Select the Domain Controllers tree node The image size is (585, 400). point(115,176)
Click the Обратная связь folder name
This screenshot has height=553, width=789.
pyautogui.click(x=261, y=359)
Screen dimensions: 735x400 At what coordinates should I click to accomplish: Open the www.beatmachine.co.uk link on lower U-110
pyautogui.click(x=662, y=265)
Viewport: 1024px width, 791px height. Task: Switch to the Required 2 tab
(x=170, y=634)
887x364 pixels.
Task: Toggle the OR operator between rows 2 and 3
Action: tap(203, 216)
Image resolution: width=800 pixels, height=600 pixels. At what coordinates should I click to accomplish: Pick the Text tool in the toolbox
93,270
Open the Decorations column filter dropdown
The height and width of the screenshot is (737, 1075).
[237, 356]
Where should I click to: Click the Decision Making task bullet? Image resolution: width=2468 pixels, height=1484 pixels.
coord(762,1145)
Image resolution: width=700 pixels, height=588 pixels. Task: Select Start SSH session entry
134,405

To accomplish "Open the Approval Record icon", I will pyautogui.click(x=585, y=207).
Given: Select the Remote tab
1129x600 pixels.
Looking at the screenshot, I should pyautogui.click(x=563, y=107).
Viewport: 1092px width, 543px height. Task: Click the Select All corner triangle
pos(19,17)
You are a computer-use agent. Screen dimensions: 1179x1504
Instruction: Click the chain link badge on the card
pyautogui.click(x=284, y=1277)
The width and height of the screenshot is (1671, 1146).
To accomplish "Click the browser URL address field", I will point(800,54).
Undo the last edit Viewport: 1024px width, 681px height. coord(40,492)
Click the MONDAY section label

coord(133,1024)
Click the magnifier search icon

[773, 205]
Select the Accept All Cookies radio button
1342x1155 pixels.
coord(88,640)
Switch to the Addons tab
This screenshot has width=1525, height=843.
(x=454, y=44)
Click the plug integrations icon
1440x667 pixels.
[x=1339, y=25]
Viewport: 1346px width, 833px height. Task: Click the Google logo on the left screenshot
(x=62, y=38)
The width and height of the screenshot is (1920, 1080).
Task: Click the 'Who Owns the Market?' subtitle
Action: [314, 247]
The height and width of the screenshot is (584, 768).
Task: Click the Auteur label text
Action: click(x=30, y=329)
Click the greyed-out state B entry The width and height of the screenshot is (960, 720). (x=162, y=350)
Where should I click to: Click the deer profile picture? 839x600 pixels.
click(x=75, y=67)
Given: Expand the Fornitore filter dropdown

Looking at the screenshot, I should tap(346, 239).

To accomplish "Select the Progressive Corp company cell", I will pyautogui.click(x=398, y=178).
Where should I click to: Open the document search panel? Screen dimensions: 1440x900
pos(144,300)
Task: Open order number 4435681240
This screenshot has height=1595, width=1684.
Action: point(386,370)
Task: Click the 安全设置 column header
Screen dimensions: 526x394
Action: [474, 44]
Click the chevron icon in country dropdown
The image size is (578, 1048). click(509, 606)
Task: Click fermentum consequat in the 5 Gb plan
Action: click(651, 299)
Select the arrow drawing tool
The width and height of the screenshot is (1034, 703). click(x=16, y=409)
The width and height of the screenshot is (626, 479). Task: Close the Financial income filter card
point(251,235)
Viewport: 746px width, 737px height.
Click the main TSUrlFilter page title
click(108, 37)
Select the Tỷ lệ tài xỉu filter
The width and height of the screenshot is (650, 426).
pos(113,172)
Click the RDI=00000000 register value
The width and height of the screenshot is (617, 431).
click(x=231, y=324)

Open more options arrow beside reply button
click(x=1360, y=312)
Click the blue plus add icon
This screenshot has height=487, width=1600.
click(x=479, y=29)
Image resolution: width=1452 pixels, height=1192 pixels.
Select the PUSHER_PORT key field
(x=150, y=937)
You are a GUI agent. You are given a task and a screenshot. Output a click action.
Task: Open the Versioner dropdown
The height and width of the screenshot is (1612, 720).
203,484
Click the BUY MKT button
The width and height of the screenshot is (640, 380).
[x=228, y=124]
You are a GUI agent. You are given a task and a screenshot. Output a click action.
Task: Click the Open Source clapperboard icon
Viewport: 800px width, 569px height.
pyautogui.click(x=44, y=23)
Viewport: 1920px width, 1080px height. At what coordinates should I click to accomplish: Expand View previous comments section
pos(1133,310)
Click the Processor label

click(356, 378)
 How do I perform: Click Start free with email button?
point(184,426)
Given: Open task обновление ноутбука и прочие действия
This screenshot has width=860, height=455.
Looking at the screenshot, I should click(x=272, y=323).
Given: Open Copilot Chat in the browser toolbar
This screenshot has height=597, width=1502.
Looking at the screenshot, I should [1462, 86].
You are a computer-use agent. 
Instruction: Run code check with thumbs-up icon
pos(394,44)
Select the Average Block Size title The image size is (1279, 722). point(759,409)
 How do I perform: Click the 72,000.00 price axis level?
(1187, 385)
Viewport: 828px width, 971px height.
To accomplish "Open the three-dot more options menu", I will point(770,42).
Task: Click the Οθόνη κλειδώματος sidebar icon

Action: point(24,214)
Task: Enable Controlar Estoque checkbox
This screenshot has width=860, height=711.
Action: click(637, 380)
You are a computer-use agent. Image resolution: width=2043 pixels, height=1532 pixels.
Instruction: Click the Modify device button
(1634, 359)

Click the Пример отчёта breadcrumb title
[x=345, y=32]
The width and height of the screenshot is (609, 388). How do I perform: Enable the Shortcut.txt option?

What is expected :: When you reach the end of the listing, print it again in full, exactly as given.

Solution to this task ::
Select the Domain Controllers tree node The image size is (585, 400). point(115,176)
Click the Обратная связь folder name
This screenshot has height=553, width=789.
pyautogui.click(x=261, y=359)
Screen dimensions: 735x400 At what coordinates should I click to accomplish: Open the www.beatmachine.co.uk link on lower U-110
pyautogui.click(x=662, y=265)
Viewport: 1024px width, 791px height. Task: Switch to the Required 2 tab
(x=170, y=634)
887x364 pixels.
Task: Toggle the OR operator between rows 2 and 3
Action: tap(203, 216)
Image resolution: width=800 pixels, height=600 pixels. At what coordinates should I click to accomplish: Pick the Text tool in the toolbox
93,270
Open the Decorations column filter dropdown
The height and width of the screenshot is (737, 1075).
[237, 356]
Where should I click to: Click the Decision Making task bullet? Image resolution: width=2468 pixels, height=1484 pixels.
coord(762,1145)
Image resolution: width=700 pixels, height=588 pixels. Task: Select Start SSH session entry
134,405

To accomplish "Open the Approval Record icon", I will pyautogui.click(x=585, y=207).
Given: Select the Remote tab
1129x600 pixels.
Looking at the screenshot, I should pyautogui.click(x=563, y=107).
Viewport: 1092px width, 543px height. Task: Click the Select All corner triangle
pos(19,17)
You are a computer-use agent. Screen dimensions: 1179x1504
Instruction: Click the chain link badge on the card
pyautogui.click(x=284, y=1277)
The width and height of the screenshot is (1671, 1146).
To accomplish "Click the browser URL address field", I will point(800,54).
Undo the last edit Viewport: 1024px width, 681px height. coord(40,492)
Click the MONDAY section label

coord(133,1024)
Click the magnifier search icon

[773, 205]
Select the Accept All Cookies radio button
1342x1155 pixels.
coord(88,640)
Switch to the Addons tab
This screenshot has width=1525, height=843.
(x=454, y=44)
Click the plug integrations icon
1440x667 pixels.
[x=1339, y=25]
Viewport: 1346px width, 833px height. Task: Click the Google logo on the left screenshot
(x=62, y=38)
The width and height of the screenshot is (1920, 1080).
Task: Click the 'Who Owns the Market?' subtitle
Action: [314, 247]
The height and width of the screenshot is (584, 768).
Task: Click the Auteur label text
Action: click(x=30, y=329)
Click the greyed-out state B entry The width and height of the screenshot is (960, 720). (x=162, y=350)
Where should I click to: Click the deer profile picture? 839x600 pixels.
click(x=75, y=67)
Given: Expand the Fornitore filter dropdown

Looking at the screenshot, I should tap(346, 239).

To accomplish "Select the Progressive Corp company cell", I will pyautogui.click(x=398, y=178).
Where should I click to: Open the document search panel? Screen dimensions: 1440x900
pos(144,300)
Task: Open order number 4435681240
This screenshot has height=1595, width=1684.
Action: point(386,370)
Task: Click the 安全设置 column header
Screen dimensions: 526x394
Action: [474, 44]
Click the chevron icon in country dropdown
The image size is (578, 1048). click(509, 606)
Task: Click fermentum consequat in the 5 Gb plan
Action: click(651, 299)
Select the arrow drawing tool
The width and height of the screenshot is (1034, 703). click(x=16, y=409)
The width and height of the screenshot is (626, 479). Task: Close the Financial income filter card
point(251,235)
Viewport: 746px width, 737px height.
Click the main TSUrlFilter page title
click(108, 37)
Select the Tỷ lệ tài xỉu filter
The width and height of the screenshot is (650, 426).
pos(113,172)
Click the RDI=00000000 register value
The width and height of the screenshot is (617, 431).
click(x=231, y=324)

Open more options arrow beside reply button
click(x=1360, y=312)
Click the blue plus add icon
This screenshot has height=487, width=1600.
click(x=479, y=29)
Image resolution: width=1452 pixels, height=1192 pixels.
Select the PUSHER_PORT key field
(x=150, y=937)
You are a GUI agent. You are given a task and a screenshot. Output a click action.
Task: Open the Versioner dropdown
The height and width of the screenshot is (1612, 720).
203,484
Click the BUY MKT button
The width and height of the screenshot is (640, 380).
[x=228, y=124]
You are a GUI agent. You are given a task and a screenshot. Output a click action.
Task: Click the Open Source clapperboard icon
Viewport: 800px width, 569px height.
pyautogui.click(x=44, y=23)
Viewport: 1920px width, 1080px height. At what coordinates should I click to accomplish: Expand View previous comments section
pos(1133,310)
Click the Processor label

click(356, 378)
 How do I perform: Click Start free with email button?
point(184,426)
Given: Open task обновление ноутбука и прочие действия
This screenshot has width=860, height=455.
Looking at the screenshot, I should click(x=272, y=323).
Given: Open Copilot Chat in the browser toolbar
This screenshot has height=597, width=1502.
Looking at the screenshot, I should [1462, 86].
You are a computer-use agent. 
Instruction: Run code check with thumbs-up icon
pos(394,44)
Select the Average Block Size title The image size is (1279, 722). point(759,409)
 How do I perform: Click the 72,000.00 price axis level?
(1187, 385)
Viewport: 828px width, 971px height.
To accomplish "Open the three-dot more options menu", I will point(770,42).
Task: Click the Οθόνη κλειδώματος sidebar icon

Action: point(24,214)
Task: Enable Controlar Estoque checkbox
This screenshot has width=860, height=711.
Action: click(637, 380)
You are a computer-use agent. Image resolution: width=2043 pixels, height=1532 pixels.
Instruction: Click the Modify device button
(1634, 359)

Click the Пример отчёта breadcrumb title
[x=345, y=32]
The width and height of the screenshot is (609, 388). How do I perform: Enable the Shortcut.txt option?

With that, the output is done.